The costs imposed on China range across operational, financial, and diplomatic dimensions. Monitoring changes in contested zones and public sentiment is facilitated through expert evaluations and surveys. However, factors like deterrence and response thresholds resist precise quantification and should not be regarded as definitive indicators of US success or failure, since strategic objectives extend beyond measurable metrics, reflecting the broader aims of the Department of War (formerly the Department of Defense) and corresponding policies.
Effective communication about the subtle and ongoing contest with China remains vital for the US. It is crucial to highlight the significance of US and allied activities in the gray zones. Resource constraints, competing asset demands, and concerns over risks to personnel, vessels, or diplomatic ties often cause hesitancy regarding such operations. To maintain their frequency, clear explanations of the operations’ relevance, objectives at various levels, and links to broader strategic goals are essential. By assessing impacts through diverse methods, analysts empower decision-makers with tools to evaluate effectiveness, which in turn informs future planning and resource allocation.
Over recent decades, despite multiple strategies, the US has faced growing challenges in maintaining effective opposition to China, which has shown remarkable integration of conventional and unconventional instruments. Its use of economic leverage, coercive diplomacy, targeted cyber operations, and disinformation campaigns often outperforms US efforts.
China’s approach emphasizes long-term planning and inter-agency cohesion, enabling the meticulous coordination of hybrid operations. Its centralized, hierarchical governance supports multi-domain campaigns involving information manipulation, economic pressure, and utilization of non-state actors. By contrast, the US is often hindered by ideological restrictions, domestic critiques of military actions, and the complexity of coordinating a wide range of civilian and military entities with differing interests. These cultural and structural factors limit the US’s ability to match China’s adaptability and strategic unity in the gray zone.

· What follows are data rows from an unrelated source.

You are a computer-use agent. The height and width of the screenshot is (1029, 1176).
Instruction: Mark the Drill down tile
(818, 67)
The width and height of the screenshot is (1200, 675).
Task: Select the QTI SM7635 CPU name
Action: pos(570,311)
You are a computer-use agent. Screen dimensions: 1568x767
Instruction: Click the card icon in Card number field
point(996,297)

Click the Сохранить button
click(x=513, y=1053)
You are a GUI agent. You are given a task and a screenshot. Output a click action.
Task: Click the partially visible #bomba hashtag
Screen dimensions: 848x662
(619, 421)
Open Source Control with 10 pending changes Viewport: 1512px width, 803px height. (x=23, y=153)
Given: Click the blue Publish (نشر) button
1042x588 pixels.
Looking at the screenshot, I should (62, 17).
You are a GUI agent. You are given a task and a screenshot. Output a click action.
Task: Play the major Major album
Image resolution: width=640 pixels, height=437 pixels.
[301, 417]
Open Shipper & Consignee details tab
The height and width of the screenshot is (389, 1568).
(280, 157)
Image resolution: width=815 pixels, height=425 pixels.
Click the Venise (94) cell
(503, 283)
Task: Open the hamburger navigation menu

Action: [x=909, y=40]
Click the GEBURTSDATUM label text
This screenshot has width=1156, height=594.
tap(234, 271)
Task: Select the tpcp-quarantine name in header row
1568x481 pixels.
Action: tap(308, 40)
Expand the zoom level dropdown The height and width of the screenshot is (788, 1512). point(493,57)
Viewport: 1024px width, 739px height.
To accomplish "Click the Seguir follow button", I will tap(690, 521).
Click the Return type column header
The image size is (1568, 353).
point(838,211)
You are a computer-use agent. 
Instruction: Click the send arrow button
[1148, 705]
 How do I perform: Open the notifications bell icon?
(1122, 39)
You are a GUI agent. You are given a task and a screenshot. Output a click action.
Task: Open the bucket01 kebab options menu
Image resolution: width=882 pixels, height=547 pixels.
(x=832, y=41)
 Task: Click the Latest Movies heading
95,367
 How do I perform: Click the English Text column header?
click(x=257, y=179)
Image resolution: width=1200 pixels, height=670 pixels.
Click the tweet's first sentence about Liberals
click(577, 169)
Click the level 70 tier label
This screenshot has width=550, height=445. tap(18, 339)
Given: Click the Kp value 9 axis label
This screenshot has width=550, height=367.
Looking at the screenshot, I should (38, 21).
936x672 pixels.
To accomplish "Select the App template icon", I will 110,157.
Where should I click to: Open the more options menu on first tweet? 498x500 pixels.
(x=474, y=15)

Despite substantial investments in digital technology, data analysis, and strategic communications, US initiatives are often fragmented, partial, or counterproductive. US campaigns to counter Chinese influence or promote narratives favorable to regional allies tend to be perceived as foreign interference or propaganda, diminishing their impact. Meanwhile, China employs narrative warfare and “coercive soft power” tactics utilizing cultural affinity, economic ties, and transnational networks, often achieving a more durable and pervasive influence. Moreover, China continues its ascent while the US experiences relative decline.
Additionally, US information warfare efforts suffer from inconsistent execution across institutional and regional levels. The need to synchronize the Department of War, intelligence services, and the State Department causes delays and communication gaps, allowing China to apply pressure with limited immediate opposition. A lack of coherent, flexible strategy and reluctance to undertake risky offensive measures in the information domain further underscore the US’s structural challenges in maintaining parity with Beijing in hybrid conflict arenas.
In summary, the strategic disparity between the US and China in East Asia’s gray zones is profound and systemic. China’s integrated planning and combined military, economic, and informational capabilities enable it to operate with sustained coherence, whereas the US faces institutional and legal restraints resulting in fragmented and often ineffective campaigns. This gap points to the necessity of overhauling US strategies—not only technologically but especially in organizational structure and strategic unity.